In order to achieve this, juvenile offspring of different genetic lines were tested with several feeds in the first weeks of their life – the time when tilapia gender is determined. Thousands of fingerlings were dissected, and their gonads were examined macroscopically and microscopically, and the trials found that in various cases only 8 percent of the tilapia were males – from broodstock that initially produced more than 99 percent males. They also discovered large numbers of individuals that contained gonads or gonadal tissue of both sexes. Meanwhile their trials showed deteriorated gonads in the broodstock.
Til-Aqua flagged up the results of their trials with the feed provider.
“It was a brand we had used for 30 years with great satisfaction and in excellent cooperation, but this changed dramatically when they changed their feeds and we confronted them with our findings,” says van den Dop.
“When we brought it up they said they were using the antioxidants at levels within the limits of EU legislation and were therefore not responsible for any undesirable side-effects,” she continues.
Given that the change in ingredients and its results had proved incredibly stressful to the staff at Til- Aqua, and could have dramatically undermined the trust of their customers, van den Dop was appalled.
Til-Aqua is now in the process of providing compensation to their customers. They also have to flush out each of the biofilters in their own production site.
“In our trials, using very high water refreshment rates, just like in a flow-through system, produced higher male ratios – up to the normal 99 percent we had been getting with the old feeds. It was clear that RAS led to an accumulation of the antioxidants, so we’re now having to flush each of the biofilters in our system to ensure that there’s no residual feminising effect,” van den Dop explains.
Til-Aqua's research suggests that a change in the antioxidants being used in their feeds led to a dramatic increase in the ratio of female to male tilapia. Photo: Til-Aqua
Meanwhile, according to van den Dop, the producer continues to use the antioxidants in its feeds. While this may have an upside for some farmers – in species such as trout, carp and sturgeon the females grow faster, she points out – there may also be some widespread negative trade-offs.

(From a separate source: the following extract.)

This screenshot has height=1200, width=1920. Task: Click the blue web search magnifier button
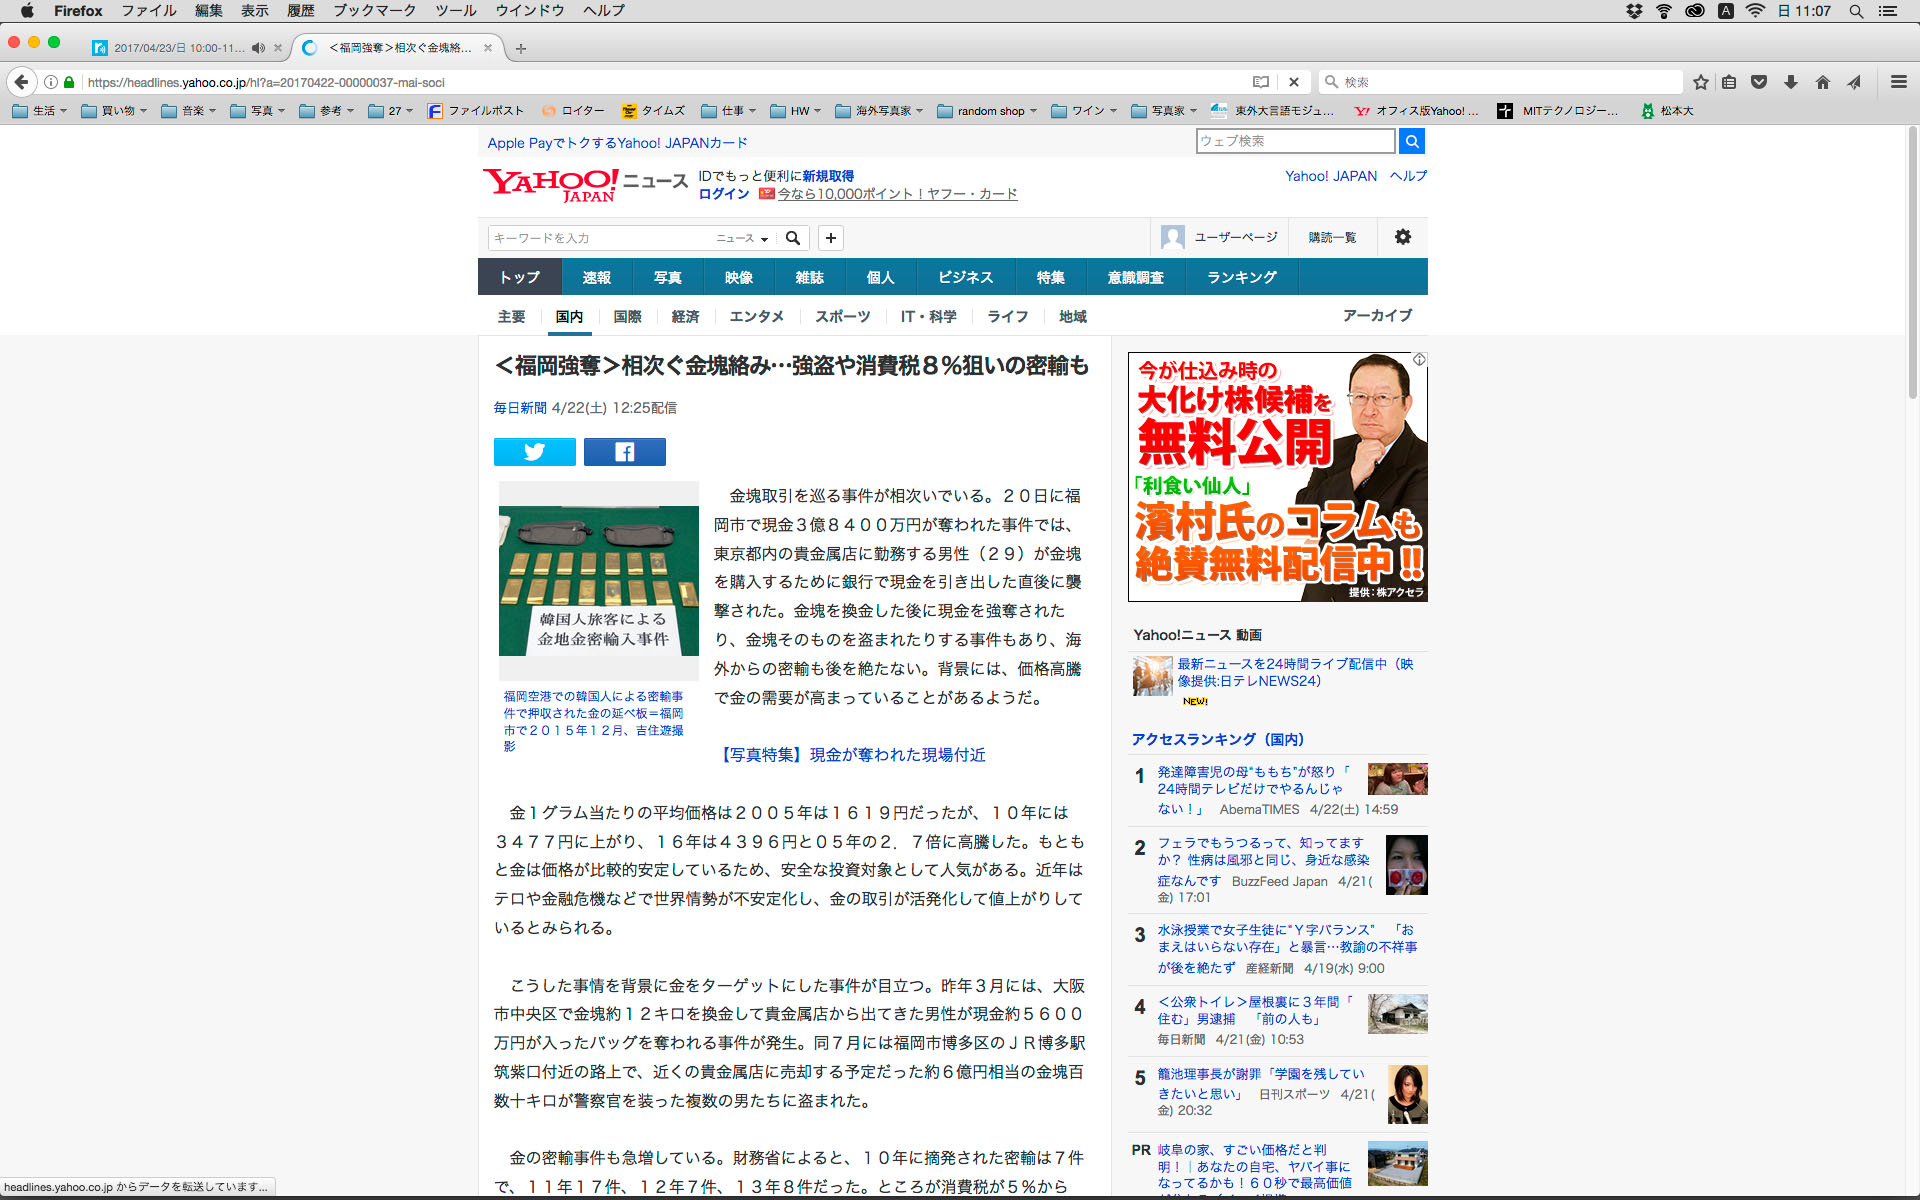pos(1411,141)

“Because the fish are under oestrogenic influence, they are more susceptible to parasites and disease – using the feeds that lowered the ratio of males produced fry that were weaker, which is an issue both in terms of animal welfare and sustainability,” she says.

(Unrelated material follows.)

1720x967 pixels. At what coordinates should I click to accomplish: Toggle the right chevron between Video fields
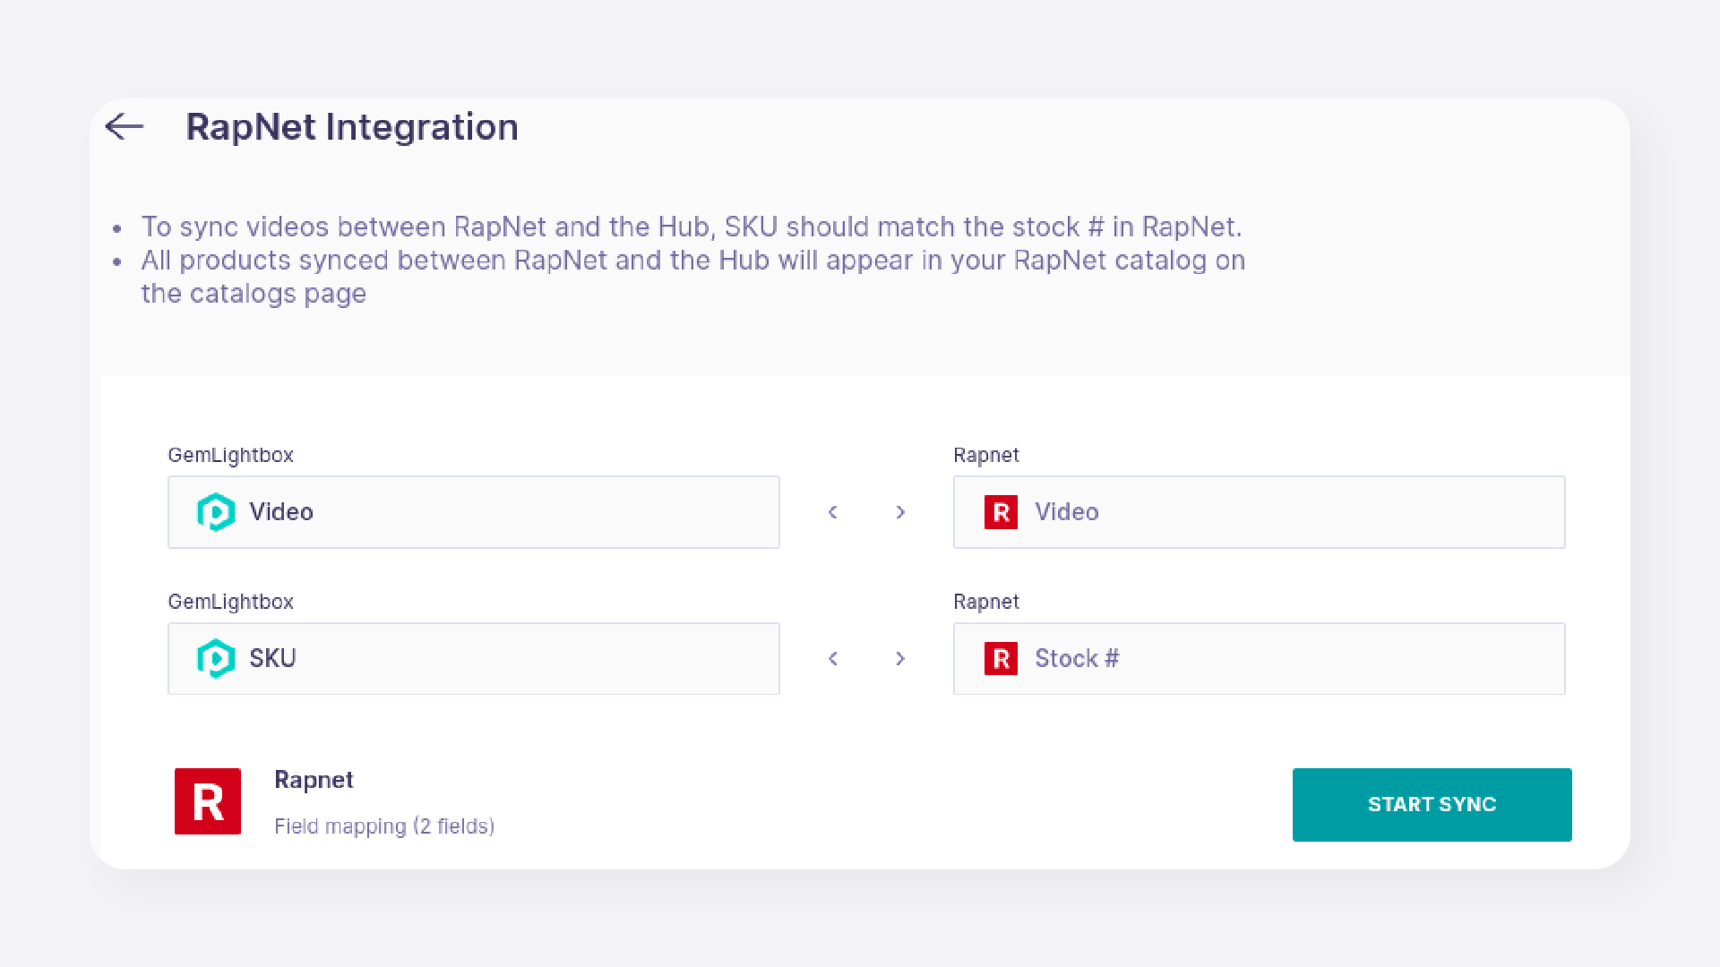pos(900,512)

And there could be more tangible drawbacks for broodstock producers, particularly those using RAS.
“We saw a degeneration of the gonads of our broodstock, and the use of RAS worsened these symptoms by accumulating these additives,” van den Dop reflects.
In the meantime she is hopeful that the EU will ban the use of these two antioxidants, which can potentially have such a disruptive influence on the hormones of fish.